• **Work instructions**
Within the records that follow, find every line containing the string "cell". Copy those lines.
*** Information ***
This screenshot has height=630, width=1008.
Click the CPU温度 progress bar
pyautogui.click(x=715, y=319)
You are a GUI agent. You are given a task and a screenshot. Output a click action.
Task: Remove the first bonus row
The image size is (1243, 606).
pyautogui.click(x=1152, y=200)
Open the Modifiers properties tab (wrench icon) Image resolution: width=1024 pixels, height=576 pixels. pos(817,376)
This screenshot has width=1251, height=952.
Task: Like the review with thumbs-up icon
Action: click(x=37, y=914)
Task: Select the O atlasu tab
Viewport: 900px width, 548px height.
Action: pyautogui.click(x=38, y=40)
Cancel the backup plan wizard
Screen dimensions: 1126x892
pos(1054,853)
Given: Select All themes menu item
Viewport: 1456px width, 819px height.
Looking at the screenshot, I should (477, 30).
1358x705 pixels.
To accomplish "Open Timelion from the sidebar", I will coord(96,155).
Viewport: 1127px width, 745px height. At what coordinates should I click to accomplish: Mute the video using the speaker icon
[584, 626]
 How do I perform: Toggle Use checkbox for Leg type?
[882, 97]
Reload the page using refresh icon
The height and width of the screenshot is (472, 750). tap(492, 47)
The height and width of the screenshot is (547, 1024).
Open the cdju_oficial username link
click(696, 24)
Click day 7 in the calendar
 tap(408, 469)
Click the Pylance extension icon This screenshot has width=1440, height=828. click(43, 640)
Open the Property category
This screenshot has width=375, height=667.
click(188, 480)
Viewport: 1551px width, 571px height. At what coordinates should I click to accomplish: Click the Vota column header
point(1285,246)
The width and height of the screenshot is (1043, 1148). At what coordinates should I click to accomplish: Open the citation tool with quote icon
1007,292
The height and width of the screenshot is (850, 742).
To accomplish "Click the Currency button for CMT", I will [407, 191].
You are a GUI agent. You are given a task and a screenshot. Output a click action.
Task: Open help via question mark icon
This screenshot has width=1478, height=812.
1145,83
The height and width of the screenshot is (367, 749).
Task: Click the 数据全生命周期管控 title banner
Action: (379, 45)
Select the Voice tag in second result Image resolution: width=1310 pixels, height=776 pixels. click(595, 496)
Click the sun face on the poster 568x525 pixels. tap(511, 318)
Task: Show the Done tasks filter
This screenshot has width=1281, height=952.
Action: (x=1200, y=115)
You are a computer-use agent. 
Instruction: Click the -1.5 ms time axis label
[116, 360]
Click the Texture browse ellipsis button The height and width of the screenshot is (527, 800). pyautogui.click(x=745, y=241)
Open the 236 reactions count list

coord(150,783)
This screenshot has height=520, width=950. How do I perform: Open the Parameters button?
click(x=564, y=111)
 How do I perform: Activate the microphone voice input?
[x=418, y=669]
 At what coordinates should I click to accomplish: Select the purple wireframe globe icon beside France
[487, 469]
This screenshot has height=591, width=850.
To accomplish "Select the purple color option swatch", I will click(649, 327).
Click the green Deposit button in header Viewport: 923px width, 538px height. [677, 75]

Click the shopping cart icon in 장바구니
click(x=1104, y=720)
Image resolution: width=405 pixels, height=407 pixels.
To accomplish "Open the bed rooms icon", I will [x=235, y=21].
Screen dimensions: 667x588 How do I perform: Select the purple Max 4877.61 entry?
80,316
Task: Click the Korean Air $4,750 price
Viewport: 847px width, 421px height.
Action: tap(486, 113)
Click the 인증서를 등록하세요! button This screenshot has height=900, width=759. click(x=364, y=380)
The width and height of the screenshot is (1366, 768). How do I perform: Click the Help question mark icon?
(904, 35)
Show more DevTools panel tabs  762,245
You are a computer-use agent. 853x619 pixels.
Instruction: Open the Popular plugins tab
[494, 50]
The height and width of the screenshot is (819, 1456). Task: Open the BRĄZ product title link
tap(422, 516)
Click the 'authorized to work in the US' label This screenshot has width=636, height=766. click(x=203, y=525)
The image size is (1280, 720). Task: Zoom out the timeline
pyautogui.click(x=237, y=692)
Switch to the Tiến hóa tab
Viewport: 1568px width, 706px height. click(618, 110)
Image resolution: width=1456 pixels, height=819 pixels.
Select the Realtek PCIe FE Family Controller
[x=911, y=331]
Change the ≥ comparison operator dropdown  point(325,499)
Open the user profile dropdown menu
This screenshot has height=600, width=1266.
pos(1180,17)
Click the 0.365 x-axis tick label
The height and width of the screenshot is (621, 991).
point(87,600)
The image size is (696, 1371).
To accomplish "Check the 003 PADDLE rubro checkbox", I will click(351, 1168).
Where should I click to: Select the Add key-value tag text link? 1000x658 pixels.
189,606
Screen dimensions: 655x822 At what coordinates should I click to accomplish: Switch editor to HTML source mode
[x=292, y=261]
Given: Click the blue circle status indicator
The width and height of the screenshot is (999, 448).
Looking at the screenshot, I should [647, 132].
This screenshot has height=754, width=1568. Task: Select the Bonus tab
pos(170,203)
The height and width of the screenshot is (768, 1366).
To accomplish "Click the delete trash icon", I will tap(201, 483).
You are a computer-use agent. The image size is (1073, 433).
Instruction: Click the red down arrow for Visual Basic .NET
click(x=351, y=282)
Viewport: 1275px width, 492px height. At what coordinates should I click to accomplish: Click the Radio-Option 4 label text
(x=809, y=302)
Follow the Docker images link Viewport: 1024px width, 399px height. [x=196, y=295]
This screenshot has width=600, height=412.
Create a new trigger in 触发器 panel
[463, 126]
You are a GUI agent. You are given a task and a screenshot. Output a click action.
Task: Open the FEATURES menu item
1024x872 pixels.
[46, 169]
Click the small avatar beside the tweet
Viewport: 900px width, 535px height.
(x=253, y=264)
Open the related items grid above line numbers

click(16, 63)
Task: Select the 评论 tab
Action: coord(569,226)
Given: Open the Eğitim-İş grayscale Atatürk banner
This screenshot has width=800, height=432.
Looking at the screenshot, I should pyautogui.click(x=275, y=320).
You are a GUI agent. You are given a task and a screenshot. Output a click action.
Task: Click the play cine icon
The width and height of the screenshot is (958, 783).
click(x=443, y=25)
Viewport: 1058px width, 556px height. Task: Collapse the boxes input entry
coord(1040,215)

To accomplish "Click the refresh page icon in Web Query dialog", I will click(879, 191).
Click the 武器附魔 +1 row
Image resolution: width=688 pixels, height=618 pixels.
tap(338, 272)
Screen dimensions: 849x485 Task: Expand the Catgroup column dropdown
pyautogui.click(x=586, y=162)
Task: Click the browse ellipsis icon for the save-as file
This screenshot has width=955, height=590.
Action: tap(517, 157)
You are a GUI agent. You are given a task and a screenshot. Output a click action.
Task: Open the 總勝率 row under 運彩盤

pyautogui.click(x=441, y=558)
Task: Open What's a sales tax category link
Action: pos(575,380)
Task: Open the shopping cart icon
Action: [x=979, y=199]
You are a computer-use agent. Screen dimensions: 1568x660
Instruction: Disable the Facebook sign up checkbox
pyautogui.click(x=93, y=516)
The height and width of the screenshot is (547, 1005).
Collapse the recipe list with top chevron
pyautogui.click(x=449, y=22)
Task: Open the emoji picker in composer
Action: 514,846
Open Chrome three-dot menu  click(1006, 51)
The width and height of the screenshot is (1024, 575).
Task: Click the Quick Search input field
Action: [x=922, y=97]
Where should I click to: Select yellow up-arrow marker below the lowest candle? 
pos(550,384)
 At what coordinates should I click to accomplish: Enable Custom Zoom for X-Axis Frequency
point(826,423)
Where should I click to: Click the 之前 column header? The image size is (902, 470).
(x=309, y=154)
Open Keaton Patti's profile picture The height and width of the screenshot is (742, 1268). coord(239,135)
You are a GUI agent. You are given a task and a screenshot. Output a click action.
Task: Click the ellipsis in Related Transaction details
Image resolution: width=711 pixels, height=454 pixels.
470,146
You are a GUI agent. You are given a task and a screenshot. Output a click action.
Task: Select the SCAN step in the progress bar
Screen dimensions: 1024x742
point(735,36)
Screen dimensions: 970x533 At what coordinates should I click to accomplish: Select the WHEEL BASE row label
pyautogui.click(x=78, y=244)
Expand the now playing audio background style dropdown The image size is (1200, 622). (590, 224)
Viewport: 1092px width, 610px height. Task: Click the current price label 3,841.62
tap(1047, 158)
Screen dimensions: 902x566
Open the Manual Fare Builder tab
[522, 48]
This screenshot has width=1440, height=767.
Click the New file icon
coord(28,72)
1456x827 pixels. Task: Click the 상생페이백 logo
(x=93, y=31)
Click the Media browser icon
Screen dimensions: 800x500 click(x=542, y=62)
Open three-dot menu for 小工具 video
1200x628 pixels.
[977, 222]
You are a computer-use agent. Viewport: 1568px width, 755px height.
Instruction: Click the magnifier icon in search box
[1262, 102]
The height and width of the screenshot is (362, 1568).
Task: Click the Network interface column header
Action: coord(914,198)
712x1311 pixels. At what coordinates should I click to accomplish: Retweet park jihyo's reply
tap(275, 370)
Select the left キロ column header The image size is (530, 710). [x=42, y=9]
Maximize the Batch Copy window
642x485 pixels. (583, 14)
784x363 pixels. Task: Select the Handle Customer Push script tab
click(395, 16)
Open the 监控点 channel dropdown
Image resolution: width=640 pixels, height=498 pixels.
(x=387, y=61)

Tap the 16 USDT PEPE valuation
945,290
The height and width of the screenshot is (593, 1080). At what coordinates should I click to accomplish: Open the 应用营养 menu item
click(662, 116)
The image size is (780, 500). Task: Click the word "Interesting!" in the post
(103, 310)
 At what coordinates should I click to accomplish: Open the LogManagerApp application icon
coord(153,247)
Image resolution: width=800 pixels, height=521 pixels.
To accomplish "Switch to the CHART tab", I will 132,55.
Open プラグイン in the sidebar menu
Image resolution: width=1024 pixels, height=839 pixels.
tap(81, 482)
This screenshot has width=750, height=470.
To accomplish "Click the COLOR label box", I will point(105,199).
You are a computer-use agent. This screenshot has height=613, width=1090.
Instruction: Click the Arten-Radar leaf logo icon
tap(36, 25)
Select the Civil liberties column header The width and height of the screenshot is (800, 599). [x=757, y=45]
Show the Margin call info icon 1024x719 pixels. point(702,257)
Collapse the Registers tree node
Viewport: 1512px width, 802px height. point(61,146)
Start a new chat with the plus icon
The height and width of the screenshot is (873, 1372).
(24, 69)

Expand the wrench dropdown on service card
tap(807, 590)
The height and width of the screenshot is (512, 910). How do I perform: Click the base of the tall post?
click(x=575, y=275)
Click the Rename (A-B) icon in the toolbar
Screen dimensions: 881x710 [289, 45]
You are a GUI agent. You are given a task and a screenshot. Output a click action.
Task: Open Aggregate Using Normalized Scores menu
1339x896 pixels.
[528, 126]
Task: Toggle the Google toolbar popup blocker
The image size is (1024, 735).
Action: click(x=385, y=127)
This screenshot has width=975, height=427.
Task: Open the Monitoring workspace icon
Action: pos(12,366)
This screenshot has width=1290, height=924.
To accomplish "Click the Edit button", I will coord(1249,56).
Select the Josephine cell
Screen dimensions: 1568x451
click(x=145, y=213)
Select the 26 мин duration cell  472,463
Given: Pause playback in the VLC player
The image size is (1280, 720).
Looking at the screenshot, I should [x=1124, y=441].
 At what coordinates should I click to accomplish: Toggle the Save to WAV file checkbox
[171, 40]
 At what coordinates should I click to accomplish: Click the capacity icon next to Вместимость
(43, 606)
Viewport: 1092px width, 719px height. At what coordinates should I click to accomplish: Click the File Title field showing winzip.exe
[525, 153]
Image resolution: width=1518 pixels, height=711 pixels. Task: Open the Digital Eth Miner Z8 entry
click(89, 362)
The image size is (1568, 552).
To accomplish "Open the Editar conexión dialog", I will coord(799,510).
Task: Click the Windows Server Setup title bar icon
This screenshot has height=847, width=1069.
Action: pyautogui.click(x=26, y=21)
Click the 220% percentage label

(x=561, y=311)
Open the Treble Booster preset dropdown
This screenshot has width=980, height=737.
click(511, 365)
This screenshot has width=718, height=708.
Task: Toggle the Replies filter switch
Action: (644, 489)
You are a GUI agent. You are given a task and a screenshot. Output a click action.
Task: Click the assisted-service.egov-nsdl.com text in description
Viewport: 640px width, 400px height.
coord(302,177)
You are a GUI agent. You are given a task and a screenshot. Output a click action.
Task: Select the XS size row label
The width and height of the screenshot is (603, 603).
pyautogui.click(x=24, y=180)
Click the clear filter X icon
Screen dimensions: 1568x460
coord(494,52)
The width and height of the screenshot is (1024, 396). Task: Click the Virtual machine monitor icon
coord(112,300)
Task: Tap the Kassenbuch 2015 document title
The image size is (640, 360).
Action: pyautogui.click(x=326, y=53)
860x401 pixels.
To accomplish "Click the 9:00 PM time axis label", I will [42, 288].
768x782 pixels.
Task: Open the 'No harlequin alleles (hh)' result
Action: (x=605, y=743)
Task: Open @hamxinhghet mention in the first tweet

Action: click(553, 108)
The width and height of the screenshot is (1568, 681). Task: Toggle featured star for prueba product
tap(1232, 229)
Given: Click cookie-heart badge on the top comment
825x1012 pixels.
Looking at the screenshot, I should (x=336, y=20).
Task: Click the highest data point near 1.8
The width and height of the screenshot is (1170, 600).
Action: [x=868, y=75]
*** End of Information ***
• **Solution to this exercise**
Select the Josephine cell
Select the 26 мин duration cell  472,463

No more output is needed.